研究課題
平成23年度に同定した東アジア人における中心性肥満感受性遺伝子であるTRIB2について、内臓脂肪面積を測定した2つの日本人コホートを用いた関連解析を行い、TRIB2の3'非翻訳領域に位置する一塩基多型(SNP)であるrs1057001が、ボディマス指標や腹囲径よりも内臓脂肪面積とより強力に関連することを見出し、同遺伝子が内臓脂肪蓄積に特異的に影響をおよぼす遺伝子であることを明らかにした。また、1000人ゲノム計画で公表されている全ゲノムSNPデータを集団遺伝学的に解析することにより、同SNPの低内臓脂肪アレルが、最終氷期最大期のあたりにおきた正の自然選択によって東アジア人の祖先集団中で急速に広まったことを支持する結果を得た。この成果はHuman Genetics誌にて公表した。モンゴル人・日本人の代謝特性の民族差に寄与している遺伝的多型を同定する目的で、互いに血縁関係のないモンゴル人32人について約240万のSNPマーカーを収載した全ゲノムSNPマイクロアレイを用いて遺伝子型判定した。国際HapMap計画および1000人ゲノム計画で利用されている日本人の全ゲノムSNP情報と照会することにより、インスリン抵抗性や体脂肪の分布、炎症・免疫反応に関与するいくつかの遺伝子付近のSNPが、両集団で非常に大きな頻度差を示すことが明らかになった。
2: おおむね順調に進展している
全ゲノムSNP解析に用いたアレイが仕様変更のために入手するのが遅れ、モンゴル人全ゲノムSNP解析の進捗が当初の計画より若干遅れたが、平成25年度以降に集中的に解析を行うので、研究期間全体としての目標を達成するのには支障はない。

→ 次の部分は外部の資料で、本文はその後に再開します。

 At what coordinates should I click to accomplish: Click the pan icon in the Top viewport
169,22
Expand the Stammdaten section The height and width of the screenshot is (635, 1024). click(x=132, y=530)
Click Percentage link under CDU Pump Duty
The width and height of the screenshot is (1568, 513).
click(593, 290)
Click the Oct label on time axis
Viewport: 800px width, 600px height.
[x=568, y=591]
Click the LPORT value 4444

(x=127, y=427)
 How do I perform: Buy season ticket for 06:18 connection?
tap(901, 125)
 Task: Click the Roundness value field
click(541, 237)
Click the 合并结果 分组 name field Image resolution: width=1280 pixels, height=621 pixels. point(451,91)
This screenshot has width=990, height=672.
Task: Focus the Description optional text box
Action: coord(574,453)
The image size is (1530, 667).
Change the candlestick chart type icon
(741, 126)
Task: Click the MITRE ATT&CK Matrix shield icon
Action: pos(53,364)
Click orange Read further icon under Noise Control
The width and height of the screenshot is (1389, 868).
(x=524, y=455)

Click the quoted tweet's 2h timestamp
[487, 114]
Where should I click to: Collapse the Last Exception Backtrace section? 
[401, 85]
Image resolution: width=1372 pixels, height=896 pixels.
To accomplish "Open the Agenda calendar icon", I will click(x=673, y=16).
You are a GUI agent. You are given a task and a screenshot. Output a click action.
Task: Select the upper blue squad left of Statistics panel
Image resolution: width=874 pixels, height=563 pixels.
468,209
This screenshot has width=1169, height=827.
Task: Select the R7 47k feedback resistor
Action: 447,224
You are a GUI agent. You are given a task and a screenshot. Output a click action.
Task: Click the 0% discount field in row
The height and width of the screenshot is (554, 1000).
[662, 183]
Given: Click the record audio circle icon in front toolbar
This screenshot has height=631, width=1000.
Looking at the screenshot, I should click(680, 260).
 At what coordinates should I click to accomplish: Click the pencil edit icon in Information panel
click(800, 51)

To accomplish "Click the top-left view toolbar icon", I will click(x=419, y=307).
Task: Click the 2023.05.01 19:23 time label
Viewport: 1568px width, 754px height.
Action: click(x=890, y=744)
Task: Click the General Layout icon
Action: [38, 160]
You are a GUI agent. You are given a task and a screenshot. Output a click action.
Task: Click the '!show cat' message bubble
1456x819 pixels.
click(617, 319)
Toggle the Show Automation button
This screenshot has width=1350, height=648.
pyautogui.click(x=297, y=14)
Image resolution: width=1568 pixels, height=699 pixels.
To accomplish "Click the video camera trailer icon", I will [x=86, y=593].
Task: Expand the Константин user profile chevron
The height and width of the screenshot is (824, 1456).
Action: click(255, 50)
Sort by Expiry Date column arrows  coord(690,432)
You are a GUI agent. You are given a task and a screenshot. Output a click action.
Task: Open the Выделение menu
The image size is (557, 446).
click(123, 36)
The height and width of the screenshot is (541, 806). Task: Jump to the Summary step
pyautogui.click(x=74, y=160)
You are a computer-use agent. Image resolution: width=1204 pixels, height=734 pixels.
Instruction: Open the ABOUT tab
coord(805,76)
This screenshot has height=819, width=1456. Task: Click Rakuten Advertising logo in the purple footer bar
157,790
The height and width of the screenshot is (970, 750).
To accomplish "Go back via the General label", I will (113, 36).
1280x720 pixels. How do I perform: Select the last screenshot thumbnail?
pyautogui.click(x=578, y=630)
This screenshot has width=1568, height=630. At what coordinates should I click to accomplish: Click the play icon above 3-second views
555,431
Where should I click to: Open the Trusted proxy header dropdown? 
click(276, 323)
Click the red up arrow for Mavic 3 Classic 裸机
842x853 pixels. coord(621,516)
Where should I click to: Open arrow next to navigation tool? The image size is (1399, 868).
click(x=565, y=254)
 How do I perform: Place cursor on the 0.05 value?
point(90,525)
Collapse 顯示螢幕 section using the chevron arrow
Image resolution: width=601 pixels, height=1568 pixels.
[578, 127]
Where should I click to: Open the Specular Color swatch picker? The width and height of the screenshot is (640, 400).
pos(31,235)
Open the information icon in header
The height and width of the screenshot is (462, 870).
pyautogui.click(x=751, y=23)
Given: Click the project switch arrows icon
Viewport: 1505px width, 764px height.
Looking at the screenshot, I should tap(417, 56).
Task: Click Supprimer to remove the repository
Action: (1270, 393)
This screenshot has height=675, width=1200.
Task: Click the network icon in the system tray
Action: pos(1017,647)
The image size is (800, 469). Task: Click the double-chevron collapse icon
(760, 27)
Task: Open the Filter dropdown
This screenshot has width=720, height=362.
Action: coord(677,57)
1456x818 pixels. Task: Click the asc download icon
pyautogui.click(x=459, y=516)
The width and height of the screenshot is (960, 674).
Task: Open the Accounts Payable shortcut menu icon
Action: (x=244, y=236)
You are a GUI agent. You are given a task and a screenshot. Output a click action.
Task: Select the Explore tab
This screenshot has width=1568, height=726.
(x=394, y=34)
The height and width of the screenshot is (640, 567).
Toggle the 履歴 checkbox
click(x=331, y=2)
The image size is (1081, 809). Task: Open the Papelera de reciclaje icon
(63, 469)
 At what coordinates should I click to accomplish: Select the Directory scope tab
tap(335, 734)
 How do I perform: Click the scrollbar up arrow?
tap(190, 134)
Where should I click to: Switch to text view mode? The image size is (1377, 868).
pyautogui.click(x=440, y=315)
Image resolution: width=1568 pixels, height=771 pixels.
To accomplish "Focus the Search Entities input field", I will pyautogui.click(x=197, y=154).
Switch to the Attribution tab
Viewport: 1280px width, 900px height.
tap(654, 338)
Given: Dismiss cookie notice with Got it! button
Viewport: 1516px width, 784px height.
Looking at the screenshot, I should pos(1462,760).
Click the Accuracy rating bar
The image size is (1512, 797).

平成24年度で得られた32人分のモンゴル人全ゲノムSNP情報をさらに精細に解析する。集団間で大きな遺伝的分化度を示すSNP群についてgene ontology解析を行うことにより、これらのSNP群が特定の生物学的パスウェイに関与する遺伝子群に偏って存在しているか、そしてそれが両集団の代謝特性の差異に符合し得るかなどについて検討を加える。24年度内に行った試験的な解析で、すでにいくつかの医学的重用な遺伝子の近傍に存在するSNPが、モンゴル人と日本人との間で非常に高い遺伝的分化度を示すことが明らかにしたので、周辺領域の遺伝的多様性の調査を、さらに大きなサイズのサンプル(100~1000人程度)で行う。同領域内に存在するSNPが各種代謝パラメーターへ及ぼし得るかどうか、日本人3013名のゲノムコホートを中心とした大規模な関連解析で検証する。大きな遺伝的分化度を示すも、周囲に代謝特性への影響が報告されている既知の遺伝子が存在しない場合には、新規の代謝関連遺伝子が近傍に存在することを見越して、バイオインフォマティック解析と実験的機能解析を駆使、表現形への関与を追求する。また、これら大きな遺伝的分化度を示したSNPとその周辺領域のゲノム多様性情報を、モンゴル人・日本人を対象に進化遺伝学的に解析することにより、局所的に正の自然選択が作用した証拠の探索を行う。局所的な正の自然選択の証拠が得られた場合、その自然選択の年代推定を通して、自然選択が遊牧や農耕の成立に伴う環境変化に関連したものであるかを明らかにする。